I never blame the players for trying to get as much as they can and as much as the DM allows. I blame the DM.

And of course the players are going to use the system, that's how we see patterns of use over time (every fighter gets Weapon Focus, every Wizard gets Spell focus), players use what works best. Some of these things work so well, that they are not really choices but requirements - and should probably be removed. These are all reflective of players using and understanding the system. Optimal choices for X, etc. So I don’t blame the players for trying to be the best with what is out there, even if some of it is cheese.

Back to resource management - You can have two groups with the same characters run through the same encounters. One group goes longer before needing to rest. The group that goes longer without the need to rest is doing a better job - but not really, because the group that blows through their resources just goes to sleep (with fire and tent animation playing for 5 seconds) and the first group does not get an Iron Man award or bonus.

IDK, maybe there should be consequences to blowing your resources vs. a system that coddles groups who do the same? That was my point about certain groups and DMs "doing it wrong". They are training and supporting their players in the wrong way. (my opinion of course)

None of that was a fix but more of an observation.

An actual fix (and to address your point), is to have either minimal resource needs to continue playing, or quicker resource refreshes. From a game design perspective you will have to set a hard mark on:
- You’re wounded, you need to rest
- You’re out of X
So almost every RPG out there is about some form of resource control or management. At what point does this become less intrusive on actual game play?

Quote:
Edit: I should add, you can easily handle resource management in other ways than the way pathfinder made you handle it. Manuevers from ToB ran on something else, as did 4e with its at-will/encounter/daily. Psionics also is something else, but not quiet perfect itself.

Some of these were perpetual use abilities, but the best ones were still limited in use per day.
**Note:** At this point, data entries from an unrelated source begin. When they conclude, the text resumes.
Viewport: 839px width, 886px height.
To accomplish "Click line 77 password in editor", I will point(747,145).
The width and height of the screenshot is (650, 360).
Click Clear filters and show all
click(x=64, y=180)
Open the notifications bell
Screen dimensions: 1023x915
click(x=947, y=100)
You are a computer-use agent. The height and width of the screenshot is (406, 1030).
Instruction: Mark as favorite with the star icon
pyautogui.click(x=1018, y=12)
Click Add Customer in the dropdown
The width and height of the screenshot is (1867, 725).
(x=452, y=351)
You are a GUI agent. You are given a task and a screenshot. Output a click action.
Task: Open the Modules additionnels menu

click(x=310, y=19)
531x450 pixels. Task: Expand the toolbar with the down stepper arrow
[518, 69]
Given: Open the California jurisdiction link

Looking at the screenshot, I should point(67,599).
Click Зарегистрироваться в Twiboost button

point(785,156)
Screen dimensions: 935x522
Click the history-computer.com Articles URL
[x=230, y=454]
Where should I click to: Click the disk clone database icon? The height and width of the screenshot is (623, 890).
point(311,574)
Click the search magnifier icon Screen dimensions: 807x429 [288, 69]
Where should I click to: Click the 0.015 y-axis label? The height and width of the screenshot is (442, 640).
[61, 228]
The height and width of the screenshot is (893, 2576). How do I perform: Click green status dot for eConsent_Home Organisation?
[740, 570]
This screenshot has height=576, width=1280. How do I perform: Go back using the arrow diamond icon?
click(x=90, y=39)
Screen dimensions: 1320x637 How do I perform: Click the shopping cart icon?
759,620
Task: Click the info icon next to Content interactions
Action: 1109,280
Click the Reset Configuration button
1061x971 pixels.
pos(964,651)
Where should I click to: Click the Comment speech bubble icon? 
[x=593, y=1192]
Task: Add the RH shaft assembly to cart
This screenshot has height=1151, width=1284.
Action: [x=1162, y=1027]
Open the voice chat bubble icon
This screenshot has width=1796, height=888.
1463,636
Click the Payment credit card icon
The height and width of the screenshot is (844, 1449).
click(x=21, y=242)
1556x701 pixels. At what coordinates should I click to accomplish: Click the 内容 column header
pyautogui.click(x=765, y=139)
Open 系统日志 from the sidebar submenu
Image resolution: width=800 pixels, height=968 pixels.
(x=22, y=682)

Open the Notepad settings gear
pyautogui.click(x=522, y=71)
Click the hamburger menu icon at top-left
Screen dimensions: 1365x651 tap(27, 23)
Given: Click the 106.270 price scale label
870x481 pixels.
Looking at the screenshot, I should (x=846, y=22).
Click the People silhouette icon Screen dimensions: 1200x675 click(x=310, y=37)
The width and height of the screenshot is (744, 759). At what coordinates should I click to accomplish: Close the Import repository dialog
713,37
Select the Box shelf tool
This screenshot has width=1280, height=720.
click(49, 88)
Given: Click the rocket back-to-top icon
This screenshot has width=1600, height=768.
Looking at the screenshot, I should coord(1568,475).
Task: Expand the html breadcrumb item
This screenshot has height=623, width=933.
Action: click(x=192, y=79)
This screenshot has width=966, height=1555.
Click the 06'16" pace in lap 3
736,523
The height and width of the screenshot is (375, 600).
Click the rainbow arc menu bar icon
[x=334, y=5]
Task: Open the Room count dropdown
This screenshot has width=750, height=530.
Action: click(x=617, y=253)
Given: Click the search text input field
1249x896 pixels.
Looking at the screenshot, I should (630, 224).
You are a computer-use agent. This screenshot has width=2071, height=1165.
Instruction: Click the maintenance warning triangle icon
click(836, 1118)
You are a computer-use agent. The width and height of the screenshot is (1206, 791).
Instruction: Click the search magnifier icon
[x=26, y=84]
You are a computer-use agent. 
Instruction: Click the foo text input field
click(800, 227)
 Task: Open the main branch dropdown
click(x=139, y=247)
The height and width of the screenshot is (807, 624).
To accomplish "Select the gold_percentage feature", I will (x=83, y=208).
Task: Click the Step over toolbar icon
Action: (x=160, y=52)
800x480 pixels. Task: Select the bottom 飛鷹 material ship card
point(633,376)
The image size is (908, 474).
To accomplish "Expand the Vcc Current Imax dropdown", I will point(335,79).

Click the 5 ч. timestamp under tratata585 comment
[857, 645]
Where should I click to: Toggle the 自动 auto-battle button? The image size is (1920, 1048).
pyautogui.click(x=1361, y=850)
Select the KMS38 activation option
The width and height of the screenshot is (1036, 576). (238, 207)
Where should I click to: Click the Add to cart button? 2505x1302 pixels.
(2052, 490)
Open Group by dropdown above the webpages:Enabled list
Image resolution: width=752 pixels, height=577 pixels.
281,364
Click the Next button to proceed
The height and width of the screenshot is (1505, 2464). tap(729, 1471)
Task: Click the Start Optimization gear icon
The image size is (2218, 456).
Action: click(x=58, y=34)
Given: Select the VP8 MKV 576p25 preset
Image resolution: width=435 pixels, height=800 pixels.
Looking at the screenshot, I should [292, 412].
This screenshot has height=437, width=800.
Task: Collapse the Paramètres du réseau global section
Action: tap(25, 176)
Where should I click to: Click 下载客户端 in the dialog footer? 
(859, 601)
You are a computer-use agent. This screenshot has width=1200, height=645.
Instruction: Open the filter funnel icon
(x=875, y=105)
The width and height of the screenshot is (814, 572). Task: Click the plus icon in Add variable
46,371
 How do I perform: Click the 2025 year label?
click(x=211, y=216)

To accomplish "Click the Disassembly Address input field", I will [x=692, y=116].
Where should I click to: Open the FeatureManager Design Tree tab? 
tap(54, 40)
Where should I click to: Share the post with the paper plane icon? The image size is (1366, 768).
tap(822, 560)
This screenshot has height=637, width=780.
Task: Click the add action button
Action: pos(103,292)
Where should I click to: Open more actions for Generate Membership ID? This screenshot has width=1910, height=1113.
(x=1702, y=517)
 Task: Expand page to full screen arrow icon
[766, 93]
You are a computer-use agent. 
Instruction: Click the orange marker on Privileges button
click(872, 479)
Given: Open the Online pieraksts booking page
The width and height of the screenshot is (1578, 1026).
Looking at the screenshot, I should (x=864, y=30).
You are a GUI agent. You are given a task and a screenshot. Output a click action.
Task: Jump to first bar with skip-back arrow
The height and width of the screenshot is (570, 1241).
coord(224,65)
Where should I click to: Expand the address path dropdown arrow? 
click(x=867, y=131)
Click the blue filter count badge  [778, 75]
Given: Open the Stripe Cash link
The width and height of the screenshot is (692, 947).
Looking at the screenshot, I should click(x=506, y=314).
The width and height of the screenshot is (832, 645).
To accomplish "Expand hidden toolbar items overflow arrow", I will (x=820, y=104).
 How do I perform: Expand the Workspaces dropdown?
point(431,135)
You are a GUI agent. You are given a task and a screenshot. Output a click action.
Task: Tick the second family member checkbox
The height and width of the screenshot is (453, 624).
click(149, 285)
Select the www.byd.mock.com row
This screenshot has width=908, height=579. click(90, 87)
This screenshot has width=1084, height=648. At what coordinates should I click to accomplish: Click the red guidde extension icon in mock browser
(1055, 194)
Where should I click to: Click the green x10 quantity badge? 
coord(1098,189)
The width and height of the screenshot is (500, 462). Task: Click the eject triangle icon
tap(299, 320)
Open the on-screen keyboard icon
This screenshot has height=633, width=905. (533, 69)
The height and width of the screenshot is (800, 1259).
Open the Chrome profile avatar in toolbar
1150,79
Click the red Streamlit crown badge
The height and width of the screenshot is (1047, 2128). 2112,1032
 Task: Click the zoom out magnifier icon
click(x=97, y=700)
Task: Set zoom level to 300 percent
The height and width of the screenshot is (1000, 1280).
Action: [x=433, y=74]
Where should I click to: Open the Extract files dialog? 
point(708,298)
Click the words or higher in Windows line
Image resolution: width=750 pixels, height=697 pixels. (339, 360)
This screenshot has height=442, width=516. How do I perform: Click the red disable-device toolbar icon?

All you are doing is giving more ways to play the game beyond 15 minutes, maybe 30. But what happens when the group presses on, fights an end level tough encounter and already has used their Rock Storm/1 day ability? So even under a more generous system you still will eventually run out of juice.

Unless you separate out the need for abilities to "use" with character effectiveness and make characters stand a bit more competent without the need for X power to get through an encounter. That means more competent characters without X/use abilities.

Gamma World difference:
In my long time on and off Gamma World game resource management isn’t as much of an issue – or it is, but not the way people think of it in relation to PF problems.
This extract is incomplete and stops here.